Issue 82902 - OOo Writer corrupts document, can't open it after saving
Summary: OOo Writer corrupts document, can't open it after saving
Status: CLOSED DUPLICATE of issue 82443
Alias: None
Product: Writer
Classification: Application
Component: open-import (show other issues)
Version: OOo 2.3
Hardware: All Windows XP
: P3 Trivial (vote)
Target Milestone: ---
Assignee: eric.savary
QA Contact: issues@sw
URL:
Keywords:
Depends on:
Blocks:
 
Reported: 2007-10-23 23:13 UTC by asb
Modified: 2013-08-07 14:42 UTC (History)
2 users (show)

See Also:
Issue Type: DEFECT
Latest Confirmation in: ---
Developer Difficulty: ---


Attachments
Sample document shows the problem. (8.19 KB, application/vnd.sun.xml.writer)
2007-11-05 09:27 UTC, andreas.martens
no flags Details

Note You need to log in before you can comment on or make changes to this issue.
Description asb 2007-10-23 23:13:56 UTC
OOo Writer 2.3.0, Windows XP, German, corrupted a document I was writing; the 
document is neither excessively large (138 kB, 90 pages), nor complex in any 
way (no embedded images etc.); there was no crash of either OOo or the 
operating system; Writer simply corrupted the file completely by itself.
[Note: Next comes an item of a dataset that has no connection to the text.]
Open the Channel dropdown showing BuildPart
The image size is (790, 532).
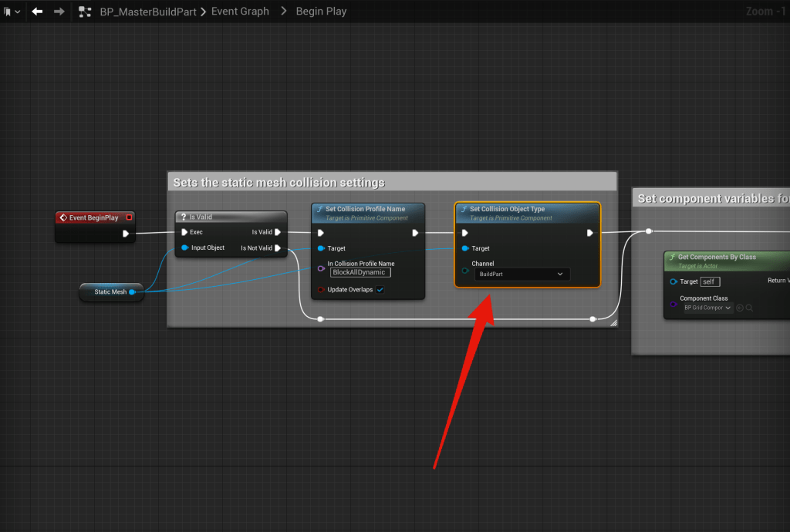522,274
The 
setting of "Optionen/Laden-Speichern", "XML-Format auf Größe optimieren" is 
checked (default setting).

Error message: "Formatfehler in Teildokument content.xml an Position
2,728380(Teile,Spalte) in der Datei entdeckt".
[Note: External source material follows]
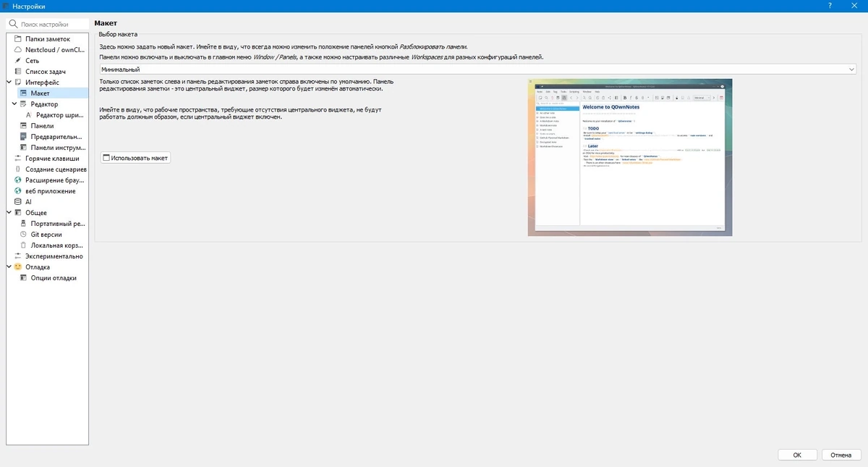Collapse the Редактор tree branch

[14, 104]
OOo Writer gives this error message in a dialogue box, the only option ist "OK" 
which closes the document; ther is no option to force opening it or to repair 
the file.

I renamed the document to file.zip and checked content.xml with Validome (http:/
/www.validome.org/xml/validate/); this gave me two errors:

(a)

Dateiname: content.xml
Spalte: 1335
Fehler: Die Deklaration des Elementes 'office:document-content' kann
nicht gefunden werden.
Fehlerstelle: ...ma-instance"
office:version="1.0"><office:scripts/><office:font-face-decl

office:version="1.0">

(b)

Dateiname: content.xml
Spalte: 728384
Fehler: Ungültiges Byte 4 einer 4-byte UTF-8-Sequenz.
Fehlerstelle: ...cell table:style-name="Tabelle16.A1"
office:value-type="string"><text:p t


According to the tutorial I was following, the first error (a) can be ignored 
since OOo is supposed to generate invalid XML; regarding the second (b), the 
last "1" in the following statement is marked as invalid:

   table:style-name="Tabelle16.A1"

I have no idea what a valid valid would be or what "Ungültiges Byte 4 einer 4-
byte UTF-8-Sequenz" wants to tell me.
Comment 1 michael.ruess 2007-10-24 11:15:12 UTC
Reassigned to ES.
Comment 2 Mathias_Bauer 2007-10-24 12:38:51 UTC
Fortunately this doesn't happen much often - OTOH that's unfortunate for us that
have to reproduce the problem. I failed to do so in several cases. Can you
provide us at least with the damaged document?

It would be even better if you could send us a document that once modified and
saved exactly produced such an invalid file.
Comment 3 asb 2007-10-24 13:57:28 UTC
I sent two versions of the file in question to <mba> (the corrupted version 
[2007-10-23.odt], and the "last known good" that OOo could open [2007-10-
17.odt]).

There were no unusual operations; I regenereated the ToC, added a few 
paragraphs, inserted a few colums in a table (list of sources), and let the 
table sort itself alphabetically.

Please let me know if I can provide any help.

Thanks & Regards, -asb
Comment 4 asb 2007-11-01 17:50:55 UTC
Today, OpenOffice Writer 2.3.0, German, Windows XP SP-2, corrupted the document 
*again*.

This time, the error reads:

"Formatfehler in Teildokument content.xml an Position 9032,324(Zeile,Spalte) in 
der Datei entdeckt." [OK]

This rises the (at least for me) *very* urgent question, if it is still 
recommended to use OpenOffice Writer 2.3.0 in the current state of obviously 
high instability to write an important document. The last time the document - 
it's my master's thesis - was corrupted by OOo is just one week ago; last time, 
it took me one full day to manually reconstruct most of the changes I made. If 
I lose every week at least one day to repair damages made by the software, my 
work will be critically endangered.

So *please* give me a hint: Will this bug be repaired/fixed *soon* or will I 
have to switch to another software to prevent losing all my work *again*?
Comment 5 Mathias_Bauer 2007-11-01 18:25:30 UTC
This issue is not special for 2.3.0. It is present in older versions also. On
the contrary, 2.3 already has some fixes for that.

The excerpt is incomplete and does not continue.